Presenting data from the Vestrum Health database, Anton Kolomeyer, M.D., Ph.D., of NJRetina, said that bevacizumab (Avastin) accounted for 29.8% of injections in 2025, an increase from 23.3% in 2024 and 26.4% in 2023 while Eylea accounted for 21.9% of injections, a sharp decrease from 36.9% in 2024 and 45.6% in 2023. Meanwhile, the use of Vabysmo (faricimab) edged up slightly to 18.9% from 18.4% in 2024.

Asked during the question-and-answer period whether the increase in bevacizumab use was related to insurance coverage insurance or “is it really that the retina world wants to use more Avastin?” Kolomeyer answered that the disruption of funds for copay financial assistance for injections for brand-name retinal disease injections from the Good Days fund had affected some patients’ out-of-pocket costs.

“I keep on having conversations with them [patients], and they don’t understand why they now owe something for the injection whereas before they didn’t. I never used to discuss this. I do now.”

Kolomeyer said the ASRS health economics committee is now studying the reasons for the shift to bevacizumab.

“I don’t think it is our preference,” he said about using bevacizumab. “I think as first line we maybe have to [use bevacizumab] for a certain percentage of the population. You definitely have to ask yourself why the rate increased so dramatically in 2025 compared with 2023 and 2024.”

The Vestrum data presented by Kolomeyer also showed a jump in the use of Pavblu (aflibercept-ayyh), a biosimilar to Eylea, reaching 11.8% of injections in 2025, an increase from 0.2% in 2024.

Kolomeyer’s numbers also showed a large increase in the anti-complement injections used to treat geographic atrophy. In 2025, there were a total of 109,058 anti-complement injections, a 40% increase from 2024 and 386% increase over 2023, he said. Syfovre (pegcetacoplan) accounted for 57.4% of the injections, down from 67.6% in 2024 and 94.6% in 2023.

“I think if you look at the data from the last three years the number of injections is just ever-increasing,” Kolomeyer said. “I think we are getting more comfortable with them.”

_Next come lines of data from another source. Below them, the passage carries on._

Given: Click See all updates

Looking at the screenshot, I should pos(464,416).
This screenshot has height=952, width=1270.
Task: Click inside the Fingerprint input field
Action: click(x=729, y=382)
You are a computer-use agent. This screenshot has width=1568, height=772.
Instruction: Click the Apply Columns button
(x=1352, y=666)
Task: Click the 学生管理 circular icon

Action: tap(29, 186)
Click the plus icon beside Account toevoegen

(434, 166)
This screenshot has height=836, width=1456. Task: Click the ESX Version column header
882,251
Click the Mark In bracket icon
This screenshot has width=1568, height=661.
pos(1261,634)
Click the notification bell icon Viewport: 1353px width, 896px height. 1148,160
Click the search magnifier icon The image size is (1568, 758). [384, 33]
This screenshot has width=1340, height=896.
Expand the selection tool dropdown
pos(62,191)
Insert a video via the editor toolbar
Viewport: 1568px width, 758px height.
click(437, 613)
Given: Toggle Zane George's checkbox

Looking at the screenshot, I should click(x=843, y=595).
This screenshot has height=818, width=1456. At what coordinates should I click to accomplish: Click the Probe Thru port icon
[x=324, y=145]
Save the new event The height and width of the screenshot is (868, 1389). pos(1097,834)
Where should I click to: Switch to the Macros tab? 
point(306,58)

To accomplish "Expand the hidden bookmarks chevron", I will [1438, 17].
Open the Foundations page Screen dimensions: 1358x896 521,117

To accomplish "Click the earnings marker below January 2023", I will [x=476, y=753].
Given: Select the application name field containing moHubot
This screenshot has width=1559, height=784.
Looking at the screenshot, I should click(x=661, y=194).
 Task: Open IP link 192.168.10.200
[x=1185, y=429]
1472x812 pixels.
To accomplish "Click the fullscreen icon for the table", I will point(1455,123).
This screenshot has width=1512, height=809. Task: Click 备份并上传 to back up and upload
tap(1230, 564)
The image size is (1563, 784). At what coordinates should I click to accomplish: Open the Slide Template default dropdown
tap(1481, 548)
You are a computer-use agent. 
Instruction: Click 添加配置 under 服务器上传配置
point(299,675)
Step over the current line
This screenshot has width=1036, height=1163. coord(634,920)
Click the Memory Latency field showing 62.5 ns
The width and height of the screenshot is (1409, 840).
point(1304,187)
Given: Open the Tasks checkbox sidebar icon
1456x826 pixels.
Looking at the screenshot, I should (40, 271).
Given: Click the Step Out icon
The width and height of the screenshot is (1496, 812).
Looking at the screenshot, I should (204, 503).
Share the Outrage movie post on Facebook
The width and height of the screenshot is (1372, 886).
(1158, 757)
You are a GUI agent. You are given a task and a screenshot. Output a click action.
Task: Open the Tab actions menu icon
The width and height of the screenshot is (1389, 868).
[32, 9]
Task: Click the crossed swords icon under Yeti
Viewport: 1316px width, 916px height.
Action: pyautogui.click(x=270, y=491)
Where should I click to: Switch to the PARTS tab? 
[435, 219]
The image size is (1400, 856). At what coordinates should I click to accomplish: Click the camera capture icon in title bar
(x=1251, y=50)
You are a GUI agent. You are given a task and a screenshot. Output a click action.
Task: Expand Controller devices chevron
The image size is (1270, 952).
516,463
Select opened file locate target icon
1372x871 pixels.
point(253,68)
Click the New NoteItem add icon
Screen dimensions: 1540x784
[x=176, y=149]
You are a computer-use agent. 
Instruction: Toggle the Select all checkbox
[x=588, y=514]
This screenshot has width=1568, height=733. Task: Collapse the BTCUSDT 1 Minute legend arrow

He said described track records of Syfovre and the other FDA-approved anti-complement, Izervay (avacincaptad pegol), show that they are safe and effective with low inflammation rates.

Approximately 15% of patients with diagnosed geographic atrophy are receiving injections.

“Imagine if just double that to 30%. We are all going to be doing way more injections,” Kolomyer said.